Saberíamos nós viver à luz tépida do dia
ou sob a sombra amena, felizes, na festa dos sentidos,
enquanto rumamos, a despeito do curso, ao oceano
onde tudo se nulifica?
Poderíamos nós, tal como somos, clarividentes do fim,
renunciar ao significado e transbordar como as flores efêmeras
das árvores em explosão de cor e forma —
textura aberta ao contato do mundo?
Desejaríamos, leves como o pó, ser carregados na língua do vento
e sepultar o insepulto livro babélico do universo,
que vigeria em uma plena abertura —
livre de portas e entradas?
Ou somos nós senão o desvio de Deus ante o silêncio
cansado do eterno? E, nesse desvio, teríamos de nos cumprir
como quem vê no labirinto o indício de uma face
que não se mostra?
Ou haverá um tempo em que os jogadores deitaremos
ao tabuleiro a nossa condição, exauridos de traçar, entre os pontos
aleatórios do caminho, um novo dédalo —
desígnio para um sentido de que apenas se falou?

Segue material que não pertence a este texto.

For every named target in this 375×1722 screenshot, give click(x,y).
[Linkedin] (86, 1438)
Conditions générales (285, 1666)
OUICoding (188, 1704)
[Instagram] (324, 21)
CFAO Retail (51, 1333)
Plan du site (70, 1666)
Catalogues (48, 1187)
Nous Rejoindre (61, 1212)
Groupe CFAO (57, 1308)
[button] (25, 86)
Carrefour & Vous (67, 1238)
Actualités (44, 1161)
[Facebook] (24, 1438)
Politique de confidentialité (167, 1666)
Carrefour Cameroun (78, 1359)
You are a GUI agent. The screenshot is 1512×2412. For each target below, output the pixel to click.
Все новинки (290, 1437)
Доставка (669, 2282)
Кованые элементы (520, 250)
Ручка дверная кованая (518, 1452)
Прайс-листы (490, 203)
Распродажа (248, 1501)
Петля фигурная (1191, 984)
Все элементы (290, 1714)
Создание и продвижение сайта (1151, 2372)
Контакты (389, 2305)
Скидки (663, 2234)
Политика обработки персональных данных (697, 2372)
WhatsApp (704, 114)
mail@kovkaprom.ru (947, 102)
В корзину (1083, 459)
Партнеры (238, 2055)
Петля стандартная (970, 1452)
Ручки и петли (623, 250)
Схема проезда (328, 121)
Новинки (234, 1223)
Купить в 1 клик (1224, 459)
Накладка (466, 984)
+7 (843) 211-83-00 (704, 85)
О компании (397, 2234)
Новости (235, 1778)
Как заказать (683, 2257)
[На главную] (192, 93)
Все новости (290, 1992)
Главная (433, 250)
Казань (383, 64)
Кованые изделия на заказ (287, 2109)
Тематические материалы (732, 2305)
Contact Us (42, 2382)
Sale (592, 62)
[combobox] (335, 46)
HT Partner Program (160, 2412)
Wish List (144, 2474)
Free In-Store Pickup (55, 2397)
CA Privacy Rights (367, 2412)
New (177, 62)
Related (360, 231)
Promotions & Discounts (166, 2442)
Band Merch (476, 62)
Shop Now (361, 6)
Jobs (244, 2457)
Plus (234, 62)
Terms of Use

Nessa última hipótese, Deus é devolvido ao tédio primeiro,
mas livra-se do pensamento dos homens.
Quanto a nós, afundamos no instante de pássaros e estações,
devolvidos a uma vida não abstrata, apreensível —
como uma língua
____________________que nada enunciasse
Laís Araruna de Aquino nasceu em 1988, no Recife, onde vive. É formada em Direito pela Universidade Federal de Pernambuco e Procuradora do Município do Recife. Autora de Juventude (Ed. Reformatório, 2018), ganhador do Prêmio Maraã de Poesia 2017.